Wednesday, December 8, 2021

Sexual assault protest Saturday targets two student-athletes

September 7, 2001

MSU freshman tight end Eric Knott and redshirted freshman quarterback Damon Dowdell will not be welcomed by all to Spartan Stadium on Saturday.

A group of MSU activists are organizing a protest against the two athletes. Knott pleaded guilty to fourth-degree criminal sexual conduct and served 30 days in jail for the alleged rape of a 13-year-old Detroit girl in 1999. Dowdell was also charged in the case. He pleaded no contest to misdemeanor assault and battery charges last August. Dowdell joined the MSU football team in September, but he was redshirted because of the team’s depth at quarterback.

Supporters of the protest will meet at 10:45 a.m. on the second floor of the Union to march to the stadium for the 11:30 a.m. protest.

“We want to send the message to the university that winning is not as important as women’s rights,” said event organizer Cynthia Drake, an MSU alumna.

As a student at MSU, Drake coordinated different protests and was involved in activities such as Take Back the Night, an anti-rape event organized by MSU Safe Place, and The Listening Ear.

But she hadn’t planned on continuing her activism after graduation, until MSU accepted both Knott and Dowdell.

“I thought I was over the protest thing,” Drake said. “But when I heard (that MSU accepted Knott) over the summer it made me angry.

“It seemed like all the work had been ignored. My university was letting me down after all the work we had done.”

Organizations including MSU Safe Place, The Listening Ear and Planned Parenthood’s MSU VOX chapter will be outside the stadium Saturday to support the cause.

But Drake and the protest groups don’t seem to be alone. Many MSU students said they are not pleased with the university’s decision.

“I don’t think (Knott and Dowdell) should be allowed to play on the team, no matter how good they are,” English sophomore Ashley Nebe said. “Michigan State is really well-known for sports, but it’s pretty easy to find a football player, they’re all over the place.
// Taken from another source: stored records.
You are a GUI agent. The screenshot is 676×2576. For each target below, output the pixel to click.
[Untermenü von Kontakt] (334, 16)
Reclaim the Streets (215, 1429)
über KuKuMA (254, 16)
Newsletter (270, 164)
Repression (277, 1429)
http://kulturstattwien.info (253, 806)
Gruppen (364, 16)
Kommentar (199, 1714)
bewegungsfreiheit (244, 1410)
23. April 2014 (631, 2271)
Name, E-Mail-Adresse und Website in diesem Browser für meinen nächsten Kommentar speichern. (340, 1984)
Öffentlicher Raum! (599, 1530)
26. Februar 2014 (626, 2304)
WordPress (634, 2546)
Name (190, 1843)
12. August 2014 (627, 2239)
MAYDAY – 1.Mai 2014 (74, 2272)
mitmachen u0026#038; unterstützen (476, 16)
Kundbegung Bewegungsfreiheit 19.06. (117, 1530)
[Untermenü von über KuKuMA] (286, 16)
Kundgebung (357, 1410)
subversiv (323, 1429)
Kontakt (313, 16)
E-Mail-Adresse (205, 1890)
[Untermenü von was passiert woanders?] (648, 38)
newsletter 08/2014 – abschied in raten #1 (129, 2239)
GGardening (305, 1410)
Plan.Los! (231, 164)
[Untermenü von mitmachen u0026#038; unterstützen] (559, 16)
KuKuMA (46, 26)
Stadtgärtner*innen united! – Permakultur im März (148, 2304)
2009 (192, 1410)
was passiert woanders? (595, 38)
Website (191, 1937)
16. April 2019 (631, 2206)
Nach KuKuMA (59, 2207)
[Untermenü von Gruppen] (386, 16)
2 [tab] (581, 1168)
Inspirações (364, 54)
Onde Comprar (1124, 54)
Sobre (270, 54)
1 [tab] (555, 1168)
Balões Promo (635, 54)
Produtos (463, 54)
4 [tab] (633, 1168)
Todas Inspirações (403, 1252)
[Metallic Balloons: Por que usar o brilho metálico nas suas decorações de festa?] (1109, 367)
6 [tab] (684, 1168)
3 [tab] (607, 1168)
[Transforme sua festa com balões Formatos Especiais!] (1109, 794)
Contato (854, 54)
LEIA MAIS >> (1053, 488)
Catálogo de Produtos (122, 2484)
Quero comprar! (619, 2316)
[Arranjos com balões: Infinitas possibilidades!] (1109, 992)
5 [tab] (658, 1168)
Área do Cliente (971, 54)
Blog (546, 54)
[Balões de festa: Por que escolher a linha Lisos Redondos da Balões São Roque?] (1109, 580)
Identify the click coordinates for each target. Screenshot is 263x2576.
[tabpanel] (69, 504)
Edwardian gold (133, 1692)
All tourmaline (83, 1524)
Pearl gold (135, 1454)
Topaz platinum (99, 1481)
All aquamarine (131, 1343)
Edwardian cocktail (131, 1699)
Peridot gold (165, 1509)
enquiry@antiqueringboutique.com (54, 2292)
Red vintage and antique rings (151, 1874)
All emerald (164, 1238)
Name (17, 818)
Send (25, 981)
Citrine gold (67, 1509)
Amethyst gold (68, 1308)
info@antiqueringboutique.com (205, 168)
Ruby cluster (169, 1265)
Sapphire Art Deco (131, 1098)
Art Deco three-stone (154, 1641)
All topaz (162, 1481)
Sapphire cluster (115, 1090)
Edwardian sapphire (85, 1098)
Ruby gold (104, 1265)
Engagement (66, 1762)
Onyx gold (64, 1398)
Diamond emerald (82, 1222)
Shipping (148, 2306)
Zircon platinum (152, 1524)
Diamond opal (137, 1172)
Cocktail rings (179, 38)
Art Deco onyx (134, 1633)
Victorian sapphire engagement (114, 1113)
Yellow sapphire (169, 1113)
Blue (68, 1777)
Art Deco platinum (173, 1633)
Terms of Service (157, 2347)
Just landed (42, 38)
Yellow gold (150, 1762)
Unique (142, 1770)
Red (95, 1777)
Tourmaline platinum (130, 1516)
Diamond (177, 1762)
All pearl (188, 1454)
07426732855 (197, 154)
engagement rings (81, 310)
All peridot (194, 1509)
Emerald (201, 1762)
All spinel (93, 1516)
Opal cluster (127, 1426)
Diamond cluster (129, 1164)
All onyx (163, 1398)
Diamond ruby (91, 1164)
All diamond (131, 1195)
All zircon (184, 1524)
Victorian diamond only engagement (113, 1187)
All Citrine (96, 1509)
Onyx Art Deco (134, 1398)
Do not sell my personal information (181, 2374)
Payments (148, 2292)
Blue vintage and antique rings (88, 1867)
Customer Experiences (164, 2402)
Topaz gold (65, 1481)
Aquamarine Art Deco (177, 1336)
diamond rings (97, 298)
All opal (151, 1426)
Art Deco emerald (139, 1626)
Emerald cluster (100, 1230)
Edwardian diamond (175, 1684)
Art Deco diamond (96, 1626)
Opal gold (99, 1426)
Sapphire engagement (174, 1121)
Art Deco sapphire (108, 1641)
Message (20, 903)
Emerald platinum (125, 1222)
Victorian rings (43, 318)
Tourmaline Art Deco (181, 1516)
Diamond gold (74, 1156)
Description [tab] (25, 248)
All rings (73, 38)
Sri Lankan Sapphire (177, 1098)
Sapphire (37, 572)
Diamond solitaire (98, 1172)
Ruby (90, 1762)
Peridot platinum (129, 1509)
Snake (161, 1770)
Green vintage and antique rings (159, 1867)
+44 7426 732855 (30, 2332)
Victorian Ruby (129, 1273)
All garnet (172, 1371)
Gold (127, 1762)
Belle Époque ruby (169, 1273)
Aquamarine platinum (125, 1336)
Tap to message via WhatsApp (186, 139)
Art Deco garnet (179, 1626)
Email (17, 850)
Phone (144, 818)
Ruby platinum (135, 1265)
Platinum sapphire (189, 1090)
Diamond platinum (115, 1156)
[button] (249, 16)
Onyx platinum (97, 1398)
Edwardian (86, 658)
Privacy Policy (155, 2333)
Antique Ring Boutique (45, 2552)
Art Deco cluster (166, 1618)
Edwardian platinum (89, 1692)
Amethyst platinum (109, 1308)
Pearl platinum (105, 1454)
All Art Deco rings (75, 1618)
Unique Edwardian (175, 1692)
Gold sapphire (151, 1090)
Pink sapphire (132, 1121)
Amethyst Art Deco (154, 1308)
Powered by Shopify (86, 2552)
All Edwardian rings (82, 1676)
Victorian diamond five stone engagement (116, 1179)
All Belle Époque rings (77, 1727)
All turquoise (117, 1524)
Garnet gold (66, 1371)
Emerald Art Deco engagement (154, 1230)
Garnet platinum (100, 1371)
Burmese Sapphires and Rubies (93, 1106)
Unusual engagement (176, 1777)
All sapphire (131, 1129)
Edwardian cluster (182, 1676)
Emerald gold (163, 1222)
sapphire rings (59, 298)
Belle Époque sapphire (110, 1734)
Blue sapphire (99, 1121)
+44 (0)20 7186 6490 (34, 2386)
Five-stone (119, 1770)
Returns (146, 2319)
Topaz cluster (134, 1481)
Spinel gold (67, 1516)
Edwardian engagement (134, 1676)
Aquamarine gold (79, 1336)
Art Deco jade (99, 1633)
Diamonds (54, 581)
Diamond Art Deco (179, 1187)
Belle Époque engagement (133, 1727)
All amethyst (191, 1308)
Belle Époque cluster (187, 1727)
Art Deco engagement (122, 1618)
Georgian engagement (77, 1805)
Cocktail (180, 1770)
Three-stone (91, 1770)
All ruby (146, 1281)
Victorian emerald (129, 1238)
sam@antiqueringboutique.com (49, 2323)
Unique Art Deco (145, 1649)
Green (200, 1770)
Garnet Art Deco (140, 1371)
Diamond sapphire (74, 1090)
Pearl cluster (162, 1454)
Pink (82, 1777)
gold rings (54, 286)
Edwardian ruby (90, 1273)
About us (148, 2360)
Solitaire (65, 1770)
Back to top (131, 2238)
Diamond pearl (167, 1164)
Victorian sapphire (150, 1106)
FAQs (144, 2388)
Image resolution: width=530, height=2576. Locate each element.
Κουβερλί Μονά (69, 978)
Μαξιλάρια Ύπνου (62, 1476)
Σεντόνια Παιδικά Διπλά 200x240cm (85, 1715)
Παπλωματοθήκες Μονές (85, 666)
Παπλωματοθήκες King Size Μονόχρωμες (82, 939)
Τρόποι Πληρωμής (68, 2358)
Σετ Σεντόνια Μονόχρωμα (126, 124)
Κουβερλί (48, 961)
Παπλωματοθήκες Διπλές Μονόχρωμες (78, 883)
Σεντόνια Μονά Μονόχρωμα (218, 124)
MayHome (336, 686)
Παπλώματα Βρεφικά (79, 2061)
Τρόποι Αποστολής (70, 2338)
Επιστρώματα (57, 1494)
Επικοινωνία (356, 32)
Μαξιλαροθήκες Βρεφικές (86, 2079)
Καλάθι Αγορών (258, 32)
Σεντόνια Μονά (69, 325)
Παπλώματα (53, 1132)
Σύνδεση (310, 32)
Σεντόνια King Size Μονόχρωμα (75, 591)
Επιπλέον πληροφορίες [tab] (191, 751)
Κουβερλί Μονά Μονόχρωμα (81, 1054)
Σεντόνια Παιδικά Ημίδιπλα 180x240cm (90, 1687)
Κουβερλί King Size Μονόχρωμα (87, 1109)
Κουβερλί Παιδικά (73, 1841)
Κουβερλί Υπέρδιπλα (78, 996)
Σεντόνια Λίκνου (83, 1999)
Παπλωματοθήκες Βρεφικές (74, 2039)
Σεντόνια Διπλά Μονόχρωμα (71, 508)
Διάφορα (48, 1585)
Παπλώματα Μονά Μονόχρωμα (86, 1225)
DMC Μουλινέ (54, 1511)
To know that they did this and they brought them back on the team, I think that is kind of a black mark on Michigan State.”

Some students weren’t concerned with the football team’s record, but with their safety at MSU. Pre-law freshman Aja Wincher said it’s not a good feeling knowing that men accused of crimes the same rights as her on campus.

“That’s really messed up how they are just free and clear and everything,” Wincher said. “They should have been denied (admission).”

The protests won’t be held before every MSU game, but there’s a possibility that groups could continue to protest until the Penn State game on Nov. 24, Drake said.